In a bullring in Spain, a young bull named Ferdinand does not want to fight. He likes flowers. However, when his dad gets picked to fight a matador and doesn’t come back, Ferdinand runs away to a flower farm. Years later he is recaptured and forced to fight, but Ferdinand tries to convince himself and the other bulls that there is more to life than fighting.
Ferdinand is … I mean it’s … it’s fine, Ferdinand is fine. I always struggle to write about these films because there is really nothing to say about it. For those reading that have children and are thinking about watching this film with them be warned, Ferdinand is one of the boring ones.

Regarding the story, it does not do anything new. You still have a “be-yourself” narrative that is part of every children’s film these days. The beats are predictable, and the message is incredibly obvious. It has jokes that have been done better in other movies, the extended sequence of a bull in a china shop was just one long set up to a joke you already know the punchline to. There are a couple of funny jokes, the first introduction to the Matador is quite quick, and the German show ponies are good at the start, though they tend to wear out their welcome very quickly.

The animation is starting to look a little dated even though it was only released a few days ago. There were some moments in the film where either the footage hadn’t rendered properly or it was missing between frames and it looked jerky. Even when the animation was flowing well, it still looked rubbery and plastic, too clean and perfect, too clinical. In a year that we had The Red Turtle and a year on from Kubo and the Two Strings and Moana, Ferdinand just doesn’t stand out above Illumination’s Minions or any other average computer-animated film. I mean its fine, animation is hard, so being able to do what Blue Sky has is no small feat, its just that it is no longer the cutting edge thing, and that may sound cruel and rather reductionist, but after seeing the same thing for 15 years with no real improvement, the images start to look stale.

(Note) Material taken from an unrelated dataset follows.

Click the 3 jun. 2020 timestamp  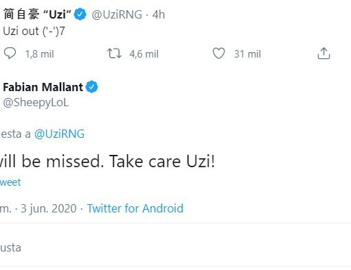click(49, 208)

There was something that tipped Ferdinand over the edge from inoffensive blandness to mild irritation however, and that was the voice cast. Wrestler John Cena is our lead and while he does have the physicality of a bull and some charm as a live-action performer, it is clear that he is no voice actor. While Kate McKinnon, from the new Ghostbusters movie, as an elderly goat will not stop talking. I suppose she is the comic relief, but in actuality she is a hyperactive irritant. There are other characters besides Ferdinand and Lupe the goat, but they are two dimensional and forgettable.

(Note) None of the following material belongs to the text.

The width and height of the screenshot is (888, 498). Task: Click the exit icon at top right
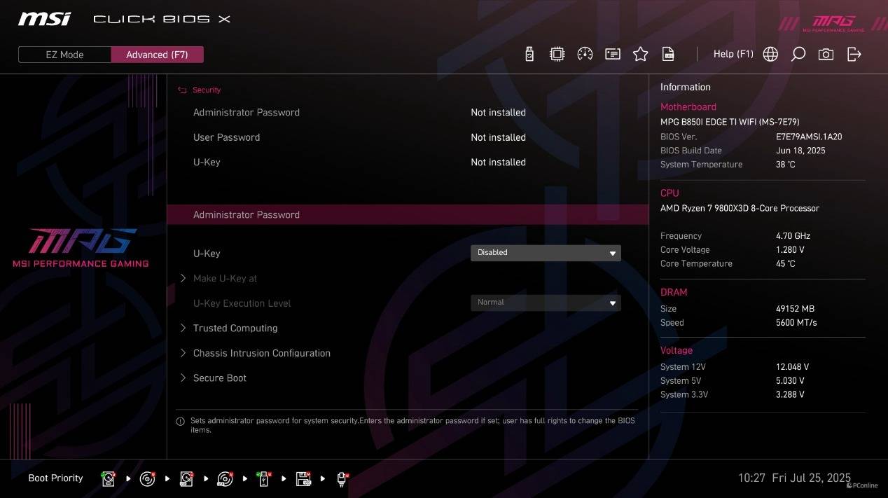coord(854,55)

Really Ferdinand hasn’t got much of a chance up against Star Wars, which was released the same week as this film. It is incredibly ordinary, with bland animation, below average voice acting, a story that was a paint by numbers. I mean this may be the film critic in me talking where I see at least one film a week, and thus I have been tainted by watching too many of these films. If I were pushed to describe it in a week from now all I will be able to say about Ferdinand is that it was a series of bright colours and noises that will entertain children for an hour and forty minutes. If you want to make a trip out to the cinema this week just go see Star Wars instead.